• How to complete this task
Where in the listing does the string "arrow" appear? Copy every line that holds it.

• Stored data
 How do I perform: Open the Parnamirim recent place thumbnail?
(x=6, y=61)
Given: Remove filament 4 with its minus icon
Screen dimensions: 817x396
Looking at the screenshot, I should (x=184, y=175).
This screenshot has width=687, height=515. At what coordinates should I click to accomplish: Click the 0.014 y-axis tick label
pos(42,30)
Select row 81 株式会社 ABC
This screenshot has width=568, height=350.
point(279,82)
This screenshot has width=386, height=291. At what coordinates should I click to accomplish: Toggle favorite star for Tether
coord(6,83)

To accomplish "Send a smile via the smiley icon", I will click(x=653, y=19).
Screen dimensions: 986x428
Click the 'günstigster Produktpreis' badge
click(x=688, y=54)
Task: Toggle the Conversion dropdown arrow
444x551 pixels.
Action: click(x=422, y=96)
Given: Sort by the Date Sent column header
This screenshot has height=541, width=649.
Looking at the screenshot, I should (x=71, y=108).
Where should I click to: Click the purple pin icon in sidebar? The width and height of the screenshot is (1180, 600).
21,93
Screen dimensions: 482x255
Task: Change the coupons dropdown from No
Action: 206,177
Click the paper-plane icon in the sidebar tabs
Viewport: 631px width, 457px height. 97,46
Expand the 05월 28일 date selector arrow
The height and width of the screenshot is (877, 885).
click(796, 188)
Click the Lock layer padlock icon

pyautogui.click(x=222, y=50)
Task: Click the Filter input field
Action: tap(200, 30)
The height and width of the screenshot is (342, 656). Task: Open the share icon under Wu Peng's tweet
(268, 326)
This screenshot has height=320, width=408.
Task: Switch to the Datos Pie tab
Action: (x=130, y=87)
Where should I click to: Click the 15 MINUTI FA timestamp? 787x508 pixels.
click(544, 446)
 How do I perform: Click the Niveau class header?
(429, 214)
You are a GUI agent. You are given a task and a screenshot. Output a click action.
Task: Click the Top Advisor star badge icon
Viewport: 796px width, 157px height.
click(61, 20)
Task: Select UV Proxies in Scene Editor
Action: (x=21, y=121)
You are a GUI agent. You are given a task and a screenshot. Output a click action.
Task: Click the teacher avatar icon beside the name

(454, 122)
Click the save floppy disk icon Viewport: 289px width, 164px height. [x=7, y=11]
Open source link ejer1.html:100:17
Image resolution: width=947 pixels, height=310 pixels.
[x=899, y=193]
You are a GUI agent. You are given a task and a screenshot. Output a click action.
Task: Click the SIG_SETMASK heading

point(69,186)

• Worked solution
Task: Toggle the Conversion dropdown arrow
Expand the 05월 28일 date selector arrow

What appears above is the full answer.